## GIVEN INFORMATION
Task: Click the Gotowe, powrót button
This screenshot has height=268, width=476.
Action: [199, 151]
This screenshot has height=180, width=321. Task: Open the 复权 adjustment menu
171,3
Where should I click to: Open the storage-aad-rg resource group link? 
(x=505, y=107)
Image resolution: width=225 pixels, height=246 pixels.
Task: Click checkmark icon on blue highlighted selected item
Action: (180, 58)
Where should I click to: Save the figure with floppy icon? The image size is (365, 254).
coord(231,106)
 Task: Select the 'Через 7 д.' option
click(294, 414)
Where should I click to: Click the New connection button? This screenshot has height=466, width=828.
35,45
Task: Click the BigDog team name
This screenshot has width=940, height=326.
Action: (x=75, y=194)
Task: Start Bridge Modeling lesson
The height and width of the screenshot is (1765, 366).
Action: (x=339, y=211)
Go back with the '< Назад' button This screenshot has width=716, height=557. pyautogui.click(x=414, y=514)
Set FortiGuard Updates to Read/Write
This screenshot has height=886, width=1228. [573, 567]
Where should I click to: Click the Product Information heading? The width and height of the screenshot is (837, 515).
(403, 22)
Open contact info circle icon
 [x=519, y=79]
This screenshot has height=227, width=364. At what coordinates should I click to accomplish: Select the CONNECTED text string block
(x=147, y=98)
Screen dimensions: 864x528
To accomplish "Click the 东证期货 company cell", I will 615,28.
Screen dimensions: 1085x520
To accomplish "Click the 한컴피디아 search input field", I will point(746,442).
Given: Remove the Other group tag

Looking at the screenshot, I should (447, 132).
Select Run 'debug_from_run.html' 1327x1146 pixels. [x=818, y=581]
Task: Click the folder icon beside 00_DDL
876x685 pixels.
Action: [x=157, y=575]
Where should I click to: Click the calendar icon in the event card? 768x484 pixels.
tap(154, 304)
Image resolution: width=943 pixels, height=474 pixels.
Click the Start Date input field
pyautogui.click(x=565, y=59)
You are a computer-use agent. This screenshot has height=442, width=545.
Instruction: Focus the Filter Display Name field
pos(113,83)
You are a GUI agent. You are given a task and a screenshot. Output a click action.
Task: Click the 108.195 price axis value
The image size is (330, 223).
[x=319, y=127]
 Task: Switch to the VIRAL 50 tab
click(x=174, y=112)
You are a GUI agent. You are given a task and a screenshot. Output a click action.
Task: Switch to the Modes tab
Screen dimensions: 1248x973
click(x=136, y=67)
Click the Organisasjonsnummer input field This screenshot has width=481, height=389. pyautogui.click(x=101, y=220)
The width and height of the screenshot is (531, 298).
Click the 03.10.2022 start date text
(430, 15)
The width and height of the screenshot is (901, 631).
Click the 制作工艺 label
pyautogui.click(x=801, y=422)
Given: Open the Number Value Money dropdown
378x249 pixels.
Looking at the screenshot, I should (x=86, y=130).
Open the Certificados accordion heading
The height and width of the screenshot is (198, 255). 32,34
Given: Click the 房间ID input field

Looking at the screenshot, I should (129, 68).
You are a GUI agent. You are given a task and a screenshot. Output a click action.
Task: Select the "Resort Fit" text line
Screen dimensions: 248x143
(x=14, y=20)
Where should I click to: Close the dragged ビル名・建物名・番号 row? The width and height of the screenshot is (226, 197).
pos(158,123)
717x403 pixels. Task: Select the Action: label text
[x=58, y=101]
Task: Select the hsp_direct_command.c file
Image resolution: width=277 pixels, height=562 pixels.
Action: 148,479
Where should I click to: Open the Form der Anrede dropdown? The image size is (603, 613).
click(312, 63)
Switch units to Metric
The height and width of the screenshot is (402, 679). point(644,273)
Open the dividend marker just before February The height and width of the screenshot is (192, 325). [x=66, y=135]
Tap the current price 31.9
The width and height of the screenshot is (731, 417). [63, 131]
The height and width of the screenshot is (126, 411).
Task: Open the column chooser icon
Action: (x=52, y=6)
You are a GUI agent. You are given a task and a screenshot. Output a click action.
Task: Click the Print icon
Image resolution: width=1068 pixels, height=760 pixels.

## WHAT THE TASK ASKS
Return the listing above in full, character for character.

## RESULT FOR THIS EXERCISE
Task: Click the Gotowe, powrót button
This screenshot has height=268, width=476.
Action: [199, 151]
This screenshot has height=180, width=321. Task: Open the 复权 adjustment menu
171,3
Where should I click to: Open the storage-aad-rg resource group link? 
(x=505, y=107)
Image resolution: width=225 pixels, height=246 pixels.
Task: Click checkmark icon on blue highlighted selected item
Action: (180, 58)
Where should I click to: Save the figure with floppy icon? The image size is (365, 254).
coord(231,106)
 Task: Select the 'Через 7 д.' option
click(294, 414)
Where should I click to: Click the New connection button? This screenshot has height=466, width=828.
35,45
Task: Click the BigDog team name
This screenshot has width=940, height=326.
Action: (x=75, y=194)
Task: Start Bridge Modeling lesson
The height and width of the screenshot is (1765, 366).
Action: (x=339, y=211)
Go back with the '< Назад' button This screenshot has width=716, height=557. pyautogui.click(x=414, y=514)
Set FortiGuard Updates to Read/Write
This screenshot has height=886, width=1228. [573, 567]
Where should I click to: Click the Product Information heading? The width and height of the screenshot is (837, 515).
(403, 22)
Open contact info circle icon
 [x=519, y=79]
This screenshot has height=227, width=364. At what coordinates should I click to accomplish: Select the CONNECTED text string block
(x=147, y=98)
Screen dimensions: 864x528
To accomplish "Click the 东证期货 company cell", I will 615,28.
Screen dimensions: 1085x520
To accomplish "Click the 한컴피디아 search input field", I will point(746,442).
Given: Remove the Other group tag

Looking at the screenshot, I should (447, 132).
Select Run 'debug_from_run.html' 1327x1146 pixels. [x=818, y=581]
Task: Click the folder icon beside 00_DDL
876x685 pixels.
Action: [x=157, y=575]
Where should I click to: Click the calendar icon in the event card? 768x484 pixels.
tap(154, 304)
Image resolution: width=943 pixels, height=474 pixels.
Click the Start Date input field
pyautogui.click(x=565, y=59)
You are a computer-use agent. This screenshot has height=442, width=545.
Instruction: Focus the Filter Display Name field
pos(113,83)
You are a GUI agent. You are given a task and a screenshot. Output a click action.
Task: Click the 108.195 price axis value
The image size is (330, 223).
[x=319, y=127]
 Task: Switch to the VIRAL 50 tab
click(x=174, y=112)
You are a GUI agent. You are given a task and a screenshot. Output a click action.
Task: Switch to the Modes tab
Screen dimensions: 1248x973
click(x=136, y=67)
Click the Organisasjonsnummer input field This screenshot has width=481, height=389. pyautogui.click(x=101, y=220)
The width and height of the screenshot is (531, 298).
Click the 03.10.2022 start date text
(430, 15)
The width and height of the screenshot is (901, 631).
Click the 制作工艺 label
pyautogui.click(x=801, y=422)
Given: Open the Number Value Money dropdown
378x249 pixels.
Looking at the screenshot, I should (x=86, y=130).
Open the Certificados accordion heading
The height and width of the screenshot is (198, 255). 32,34
Given: Click the 房间ID input field

Looking at the screenshot, I should (129, 68).
You are a GUI agent. You are given a task and a screenshot. Output a click action.
Task: Select the "Resort Fit" text line
Screen dimensions: 248x143
(x=14, y=20)
Where should I click to: Close the dragged ビル名・建物名・番号 row? The width and height of the screenshot is (226, 197).
pos(158,123)
717x403 pixels. Task: Select the Action: label text
[x=58, y=101]
Task: Select the hsp_direct_command.c file
Image resolution: width=277 pixels, height=562 pixels.
Action: 148,479
Where should I click to: Open the Form der Anrede dropdown? The image size is (603, 613).
click(312, 63)
Switch units to Metric
The height and width of the screenshot is (402, 679). point(644,273)
Open the dividend marker just before February The height and width of the screenshot is (192, 325). [x=66, y=135]
Tap the current price 31.9
The width and height of the screenshot is (731, 417). [63, 131]
The height and width of the screenshot is (126, 411).
Task: Open the column chooser icon
Action: (x=52, y=6)
You are a GUI agent. You are given a task and a screenshot. Output a click action.
Task: Click the Print icon
Image resolution: width=1068 pixels, height=760 pixels.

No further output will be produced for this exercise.